▸ Given passage:

By Jeremy Weber is CT senior news editor.
Faysal stands amid the rolling fields of the Bekaa
Valley. Just down the road are award-winning, decadent vineyards—a
product of the fertile agricultural region’s 5,000-year head start on
Napa Valley. The Romans even chose to build their temple to Bacchus
here. Above loom the snow-covered slopes of Mt. Hermon, where many today
place Jesus’ transfiguration. Surveying the sea of green plants
rustling in a pleasant breeze, the 43-year-old describes what he feels:
“A knife in my heart.”
For Faysal, a Syrian refugee, the scene is not one of
grandeur but of guilt; in the field before him are three of his
children—his 15-year-old son and 13- and 11-year-old daughters—bent in
half as they weed potatoes instead of attending school.
“I have no choice,” says the father of six. In Aleppo,
one of Syria’s most war-torn cities, his job as a truck driver once
provided a four-room house and a middle-class, urban life. Now, having
injured his back in his own efforts at day labor, he can’t pay the rent
for their cobbled-together shelter on a farmer’s property. So he just
stands and watches his children. And cries.
“As a father, what is the purpose of my life if I
can’t provide for my children?” he says. “I’m ashamed of the present and
the future.”
On the shores of the Mediterranean Sea just north of
Israel, Lebanon once enjoyed a reputation as the Switzerland of the
Middle East, a land of milk and honey. On the eve of Ramadan,
Christianity Today visited with World Vision to witness how the Bekaa
Valley now recalls John Steinbeck’s Great Depression–era description of
the Dust Bowl and California. In the Bekaa, many refugees struggle to
survive as tenant farmers, as did the Joads of The Grapes of Wrath. But unlike the Joads, many used to be urban, middle-class families.

▸ Prompt A:
In the passage on Syrian refugees in the Bekaa Valley, what job did Faysal hold in Aleppo?
▸ Prompt B:
Set down word for word the part of the passage on Syrian refugees in the Bekaa Valley that opens with the words containing "On the shores" and closes with "urban, middle-class families.".
▸ Prompt C:
Take the passage on Syrian refugees in the Bekaa Valley further, starting after its final sentence.

▸ Information shown:
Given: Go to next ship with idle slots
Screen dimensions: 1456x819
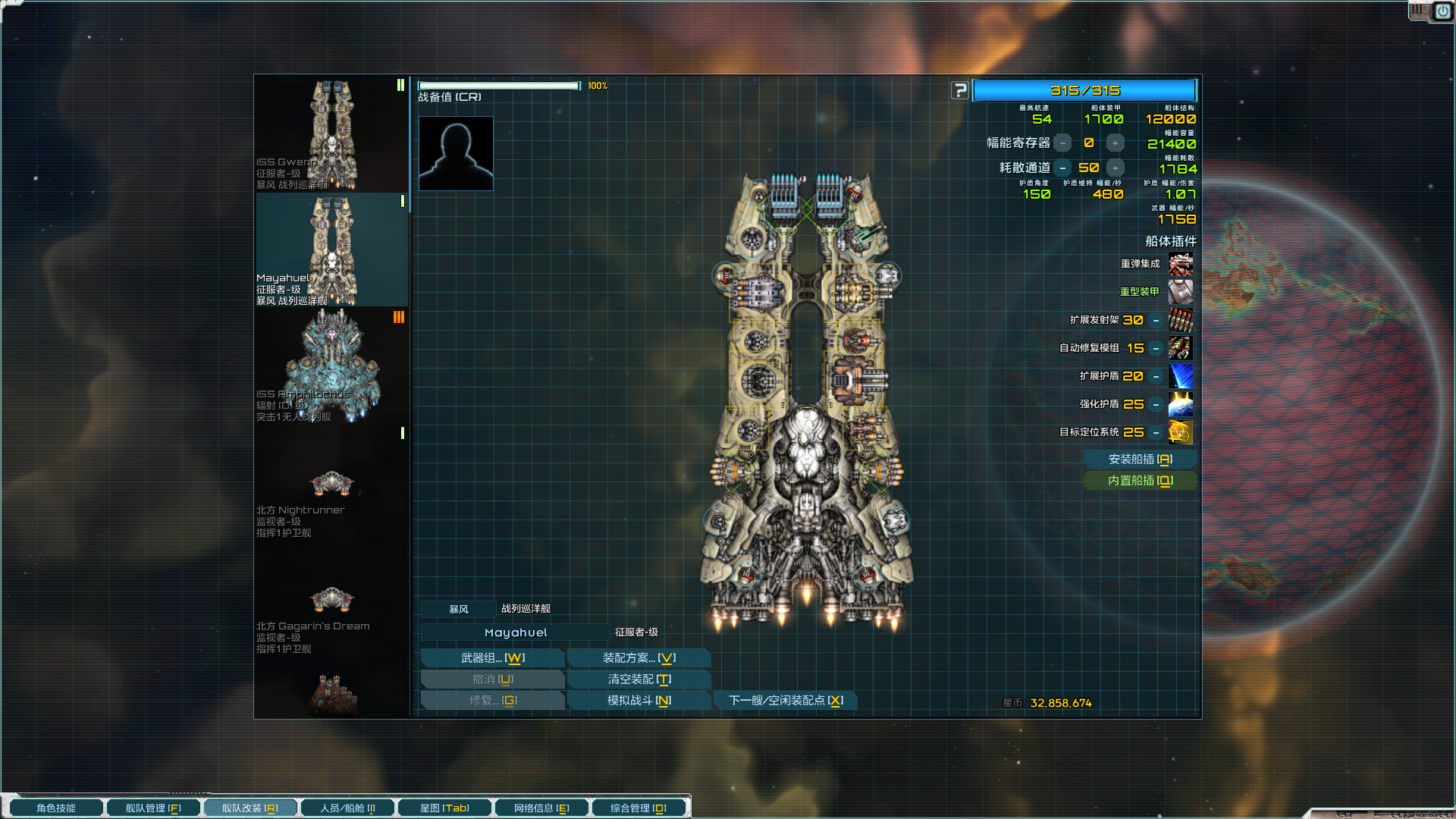Looking at the screenshot, I should [x=785, y=701].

▸ Task result A:
He was a truck driver.

▸ Task result B:
On the shores of the Mediterranean Sea just north of
Israel, Lebanon once enjoyed a reputation as the Switzerland of the
Middle East, a land of milk and honey. On the eve of Ramadan,
Christianity Today visited with World Vision to witness how the Bekaa
Valley now recalls John Steinbeck’s Great Depression–era description of
the Dust Bowl and California. In the Bekaa, many refugees struggle to
survive as tenant farmers, as did the Joads of The Grapes of Wrath. But unlike the Joads, many used to be urban, middle-class families.

▸ Task result C:
While Americans agonize over plans to resettle 10,000
Syrian refugees this year, Lebanon is straining under the weight of 1.5
million. And it’s a nation of only 4.5 million, smaller than Connecticut
and with fewer people than Kentucky. Today, 1 in 3 people in Lebanon is
a refugee. As a Beirut taxi driver put it: “Now you fear that when you
go home, you will find a refugee sleeping in your bed.”
On the Corniche, Beirut’s famed boardwalk perfect for
watching the sun set over the Mediterranean, most of the evening crowd
are not Lebanese or tourists, but Syrian refugees. Families fill the
mosaic-covered benches while men fish for dinner from the algae-covered
rocks at the seawall’s base. Stretching along the coast is the long
ridge of Mount Lebanon. Its dense clusters of terraced white houses
evoke snow-covered slopes even in the summer heat.
These days, most of the street vendors on bustling
Hamra Street, one of Beirut’s main tourist strips for shopping, are
refugees. At Cafe Younes, open since 1935 and famous for its specialty
coffee roasts and the cigar-smoking communists always on hand to drink
it, a dirt-streaked boy navigates the sidewalk tables in the leafy
shade. About six years old, he is raggedly dressed in the colors of the
Syrian flag: a red polo shirt, black pants that stop well above his
ankles, and white-striped sneakers.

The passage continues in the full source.